*Stored records*
☆ ☆ ☆

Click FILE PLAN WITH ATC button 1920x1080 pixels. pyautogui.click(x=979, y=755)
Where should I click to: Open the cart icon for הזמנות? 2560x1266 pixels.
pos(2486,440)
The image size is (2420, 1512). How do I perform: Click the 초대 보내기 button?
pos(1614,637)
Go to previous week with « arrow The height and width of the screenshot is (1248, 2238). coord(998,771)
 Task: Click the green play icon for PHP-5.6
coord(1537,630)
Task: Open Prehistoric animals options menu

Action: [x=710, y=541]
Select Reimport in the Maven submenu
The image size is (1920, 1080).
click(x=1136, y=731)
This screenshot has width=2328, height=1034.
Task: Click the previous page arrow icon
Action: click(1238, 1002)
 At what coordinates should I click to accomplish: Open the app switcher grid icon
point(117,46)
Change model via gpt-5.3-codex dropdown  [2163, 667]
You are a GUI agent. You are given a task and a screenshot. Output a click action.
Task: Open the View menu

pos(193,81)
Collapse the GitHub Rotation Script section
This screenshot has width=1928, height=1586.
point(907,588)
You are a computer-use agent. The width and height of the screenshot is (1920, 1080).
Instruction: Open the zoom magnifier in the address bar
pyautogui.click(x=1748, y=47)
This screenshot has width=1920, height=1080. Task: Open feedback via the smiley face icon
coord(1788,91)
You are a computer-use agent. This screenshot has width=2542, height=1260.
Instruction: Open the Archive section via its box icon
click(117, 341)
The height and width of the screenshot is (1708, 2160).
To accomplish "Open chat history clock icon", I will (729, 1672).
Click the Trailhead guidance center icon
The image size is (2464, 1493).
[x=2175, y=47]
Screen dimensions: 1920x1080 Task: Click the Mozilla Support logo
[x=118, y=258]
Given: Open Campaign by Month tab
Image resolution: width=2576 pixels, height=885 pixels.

☆ ☆ ☆

*WHAT IS NEEDED*
No line may be left out; the records are to be transcribed in full.

*SOLUTION TO THE EXERCISE*
Click FILE PLAN WITH ATC button 1920x1080 pixels. pyautogui.click(x=979, y=755)
Where should I click to: Open the cart icon for הזמנות? 2560x1266 pixels.
pos(2486,440)
The image size is (2420, 1512). How do I perform: Click the 초대 보내기 button?
pos(1614,637)
Go to previous week with « arrow The height and width of the screenshot is (1248, 2238). coord(998,771)
 Task: Click the green play icon for PHP-5.6
coord(1537,630)
Task: Open Prehistoric animals options menu

Action: [x=710, y=541]
Select Reimport in the Maven submenu
The image size is (1920, 1080).
click(x=1136, y=731)
This screenshot has width=2328, height=1034.
Task: Click the previous page arrow icon
Action: click(1238, 1002)
 At what coordinates should I click to accomplish: Open the app switcher grid icon
point(117,46)
Change model via gpt-5.3-codex dropdown  [2163, 667]
You are a GUI agent. You are given a task and a screenshot. Output a click action.
Task: Open the View menu

pos(193,81)
Collapse the GitHub Rotation Script section
This screenshot has width=1928, height=1586.
point(907,588)
You are a computer-use agent. The width and height of the screenshot is (1920, 1080).
Instruction: Open the zoom magnifier in the address bar
pyautogui.click(x=1748, y=47)
This screenshot has width=1920, height=1080. Task: Open feedback via the smiley face icon
coord(1788,91)
You are a computer-use agent. This screenshot has width=2542, height=1260.
Instruction: Open the Archive section via its box icon
click(117, 341)
The height and width of the screenshot is (1708, 2160).
To accomplish "Open chat history clock icon", I will (729, 1672).
Click the Trailhead guidance center icon
The image size is (2464, 1493).
[x=2175, y=47]
Screen dimensions: 1920x1080 Task: Click the Mozilla Support logo
[x=118, y=258]
Given: Open Campaign by Month tab
Image resolution: width=2576 pixels, height=885 pixels.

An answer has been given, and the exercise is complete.